◆ **Task statement**
Rewrite the entries below, replacing every "Instruction:" with "Command:" and leaving all other text unchanged.

(Raw records)
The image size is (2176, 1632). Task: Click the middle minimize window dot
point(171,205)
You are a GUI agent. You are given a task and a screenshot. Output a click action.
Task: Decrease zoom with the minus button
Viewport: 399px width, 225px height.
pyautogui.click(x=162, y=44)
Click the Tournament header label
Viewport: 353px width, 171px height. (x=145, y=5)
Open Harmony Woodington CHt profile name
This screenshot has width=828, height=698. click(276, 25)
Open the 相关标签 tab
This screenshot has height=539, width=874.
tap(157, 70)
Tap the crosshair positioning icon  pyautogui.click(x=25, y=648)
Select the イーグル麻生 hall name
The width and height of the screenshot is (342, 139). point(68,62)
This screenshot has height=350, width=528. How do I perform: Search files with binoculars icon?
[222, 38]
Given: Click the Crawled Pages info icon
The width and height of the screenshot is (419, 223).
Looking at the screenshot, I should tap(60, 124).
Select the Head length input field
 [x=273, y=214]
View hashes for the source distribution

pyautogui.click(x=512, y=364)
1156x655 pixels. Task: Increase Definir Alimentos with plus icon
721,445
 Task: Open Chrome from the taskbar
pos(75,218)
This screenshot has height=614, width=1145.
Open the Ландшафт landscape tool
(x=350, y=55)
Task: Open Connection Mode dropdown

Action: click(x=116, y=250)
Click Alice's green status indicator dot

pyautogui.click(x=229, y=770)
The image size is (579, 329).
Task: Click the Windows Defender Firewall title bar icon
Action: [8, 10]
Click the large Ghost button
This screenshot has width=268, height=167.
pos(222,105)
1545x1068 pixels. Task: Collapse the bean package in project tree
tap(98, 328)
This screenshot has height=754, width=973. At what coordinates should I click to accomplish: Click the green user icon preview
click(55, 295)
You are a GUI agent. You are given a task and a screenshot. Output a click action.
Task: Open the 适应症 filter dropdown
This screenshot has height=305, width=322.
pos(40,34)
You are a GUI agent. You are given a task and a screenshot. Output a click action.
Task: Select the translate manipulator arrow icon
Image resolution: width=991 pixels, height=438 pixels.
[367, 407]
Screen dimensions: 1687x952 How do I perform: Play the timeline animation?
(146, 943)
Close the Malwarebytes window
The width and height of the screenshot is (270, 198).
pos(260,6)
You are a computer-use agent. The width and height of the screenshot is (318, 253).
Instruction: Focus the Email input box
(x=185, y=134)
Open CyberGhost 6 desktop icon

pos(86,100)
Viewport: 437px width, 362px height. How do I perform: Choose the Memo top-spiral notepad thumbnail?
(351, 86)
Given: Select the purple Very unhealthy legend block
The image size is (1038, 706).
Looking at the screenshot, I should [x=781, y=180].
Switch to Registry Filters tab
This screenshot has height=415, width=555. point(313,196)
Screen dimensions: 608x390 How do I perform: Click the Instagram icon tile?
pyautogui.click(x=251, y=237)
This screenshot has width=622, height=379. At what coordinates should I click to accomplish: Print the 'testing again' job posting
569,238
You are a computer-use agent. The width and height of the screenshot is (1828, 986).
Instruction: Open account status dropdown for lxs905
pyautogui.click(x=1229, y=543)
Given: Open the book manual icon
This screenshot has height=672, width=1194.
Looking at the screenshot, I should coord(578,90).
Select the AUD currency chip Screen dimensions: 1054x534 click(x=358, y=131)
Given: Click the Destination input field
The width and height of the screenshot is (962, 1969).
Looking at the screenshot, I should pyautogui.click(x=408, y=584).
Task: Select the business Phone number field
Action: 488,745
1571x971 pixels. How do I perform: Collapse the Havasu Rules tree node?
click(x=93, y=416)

◆ **Response for this exercise**
The image size is (2176, 1632). Task: Click the middle minimize window dot
point(171,205)
You are a GUI agent. You are given a task and a screenshot. Output a click action.
Task: Decrease zoom with the minus button
Viewport: 399px width, 225px height.
pyautogui.click(x=162, y=44)
Click the Tournament header label
Viewport: 353px width, 171px height. (x=145, y=5)
Open Harmony Woodington CHt profile name
This screenshot has width=828, height=698. click(276, 25)
Open the 相关标签 tab
This screenshot has height=539, width=874.
tap(157, 70)
Tap the crosshair positioning icon  pyautogui.click(x=25, y=648)
Select the イーグル麻生 hall name
The width and height of the screenshot is (342, 139). point(68,62)
This screenshot has height=350, width=528. How do I perform: Search files with binoculars icon?
[222, 38]
Given: Click the Crawled Pages info icon
The width and height of the screenshot is (419, 223).
Looking at the screenshot, I should tap(60, 124).
Select the Head length input field
 [x=273, y=214]
View hashes for the source distribution

pyautogui.click(x=512, y=364)
1156x655 pixels. Task: Increase Definir Alimentos with plus icon
721,445
 Task: Open Chrome from the taskbar
pos(75,218)
This screenshot has height=614, width=1145.
Open the Ландшафт landscape tool
(x=350, y=55)
Task: Open Connection Mode dropdown

Action: click(x=116, y=250)
Click Alice's green status indicator dot

pyautogui.click(x=229, y=770)
The image size is (579, 329).
Task: Click the Windows Defender Firewall title bar icon
Action: [8, 10]
Click the large Ghost button
This screenshot has width=268, height=167.
pos(222,105)
1545x1068 pixels. Task: Collapse the bean package in project tree
tap(98, 328)
This screenshot has height=754, width=973. At what coordinates should I click to accomplish: Click the green user icon preview
click(55, 295)
You are a GUI agent. You are given a task and a screenshot. Output a click action.
Task: Open the 适应症 filter dropdown
This screenshot has height=305, width=322.
pos(40,34)
You are a GUI agent. You are given a task and a screenshot. Output a click action.
Task: Select the translate manipulator arrow icon
Image resolution: width=991 pixels, height=438 pixels.
[367, 407]
Screen dimensions: 1687x952 How do I perform: Play the timeline animation?
(146, 943)
Close the Malwarebytes window
The width and height of the screenshot is (270, 198).
pos(260,6)
You are a computer-use agent. The width and height of the screenshot is (318, 253).
Command: Focus the Email input box
(x=185, y=134)
Open CyberGhost 6 desktop icon

pos(86,100)
Viewport: 437px width, 362px height. How do I perform: Choose the Memo top-spiral notepad thumbnail?
(351, 86)
Given: Select the purple Very unhealthy legend block
The image size is (1038, 706).
Looking at the screenshot, I should [x=781, y=180].
Switch to Registry Filters tab
This screenshot has height=415, width=555. point(313,196)
Screen dimensions: 608x390 How do I perform: Click the Instagram icon tile?
pyautogui.click(x=251, y=237)
This screenshot has width=622, height=379. At what coordinates should I click to accomplish: Print the 'testing again' job posting
569,238
You are a computer-use agent. The width and height of the screenshot is (1828, 986).
Command: Open account status dropdown for lxs905
pyautogui.click(x=1229, y=543)
Given: Open the book manual icon
This screenshot has height=672, width=1194.
Looking at the screenshot, I should coord(578,90).
Select the AUD currency chip Screen dimensions: 1054x534 click(x=358, y=131)
Given: Click the Destination input field
The width and height of the screenshot is (962, 1969).
Looking at the screenshot, I should pyautogui.click(x=408, y=584).
Task: Select the business Phone number field
Action: 488,745
1571x971 pixels. How do I perform: Collapse the Havasu Rules tree node?
click(x=93, y=416)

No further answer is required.